Modeling human activities in videos. Humans and their activities are not only one of the most frequent and interesting subjects in videos but also one of the hardest to analyze owing to the complexity of the human form, clothing and movements. As part of this task, the Thoth project-team plans to build on state-of-the-art approaches for spatio-temporal representation of videos. This will involve using the dominant motion in the scene as well as the local motion of individual parts undergoing a rigid motion. Such motion information also helps in reasoning occlusion relationships among people and objects, and the state of the object. This novel spatio-temporal representation ultimately provides the equivalent of object proposals for videos, and is an important component for learning algorithms using minimal supervision. To take this representation even further, we aim to integrate the proposals and the occlusion relationships with methods for estimating human pose in videos, thus leveraging the interplay among body-joint locations, objects in the scene, and the activity being performed. For example, the locations of shoulder, elbow and wrist of a person drinking coffee are constrained to move in a certain way, which is completely different from the movement observed when a person is typing. In essence, this step will model human activities by dynamics in terms of both low-level movements of body-joint locations and global high-level motion in the scene.

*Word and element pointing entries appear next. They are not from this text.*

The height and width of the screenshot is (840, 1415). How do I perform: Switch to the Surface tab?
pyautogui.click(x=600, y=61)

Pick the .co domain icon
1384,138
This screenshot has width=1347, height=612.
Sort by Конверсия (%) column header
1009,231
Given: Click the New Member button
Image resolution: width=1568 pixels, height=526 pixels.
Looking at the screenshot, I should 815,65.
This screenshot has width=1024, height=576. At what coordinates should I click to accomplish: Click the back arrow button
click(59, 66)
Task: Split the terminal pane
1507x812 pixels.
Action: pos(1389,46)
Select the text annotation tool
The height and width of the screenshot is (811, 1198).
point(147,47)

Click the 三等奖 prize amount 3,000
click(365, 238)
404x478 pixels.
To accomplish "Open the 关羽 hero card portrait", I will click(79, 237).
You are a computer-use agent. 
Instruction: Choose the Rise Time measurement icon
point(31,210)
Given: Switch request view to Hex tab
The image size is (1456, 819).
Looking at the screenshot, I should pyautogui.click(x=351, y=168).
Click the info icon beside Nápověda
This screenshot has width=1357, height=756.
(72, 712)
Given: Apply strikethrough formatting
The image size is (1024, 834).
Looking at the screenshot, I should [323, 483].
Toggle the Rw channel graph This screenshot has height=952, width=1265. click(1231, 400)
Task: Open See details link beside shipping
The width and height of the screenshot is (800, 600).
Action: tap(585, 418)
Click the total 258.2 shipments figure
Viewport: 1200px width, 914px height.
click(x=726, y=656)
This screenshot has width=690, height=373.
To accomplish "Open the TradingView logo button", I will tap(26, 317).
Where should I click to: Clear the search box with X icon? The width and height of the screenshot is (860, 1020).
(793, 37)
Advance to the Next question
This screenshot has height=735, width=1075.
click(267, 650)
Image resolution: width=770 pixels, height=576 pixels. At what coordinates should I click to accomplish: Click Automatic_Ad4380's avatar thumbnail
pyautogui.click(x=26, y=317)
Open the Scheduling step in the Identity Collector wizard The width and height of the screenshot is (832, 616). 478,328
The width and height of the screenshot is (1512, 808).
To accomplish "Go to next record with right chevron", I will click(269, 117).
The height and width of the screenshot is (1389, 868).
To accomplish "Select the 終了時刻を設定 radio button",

Structured models. The interactions among various elements in a scene, such as, the objects and regions in it, the motion of object parts or entire objects themselves, form a key element for understanding image or video content. These rich cues define the structure of visual data and how it evolves spatio-temporally. We plan to develop a novel graphical model to exploit this structure. The main components in this graphical model are spatio-temporal regions (in the case of video or simply image regions), which can represent object parts or entire objects themselves, and the interactions among several entities. The dependencies among the scene entities are defined with a higher order or a global cost function. A higher order constraint is a generalization of the pairwise interaction term, and is a cost function involving more than two components in the scene, e.g., several regions, whereas a global constraint imposes a cost term over the entire image or video, e.g., a prior on the number of people expected in the scene. The constraints we plan to include generalize several existing methods, which are limited to pairwise interactions or a small restrictive set of higher-order costs. In addition to learning the parameters of these novel functions, we will focus on learning the structure of the graph itself—a challenging problem that is seldom addressed in current approaches. This provides an elegant way to go beyond state-of-the-art deep learning methods, which are limited to learning the high-level interaction among parts of an object, by learning the relationships among objects.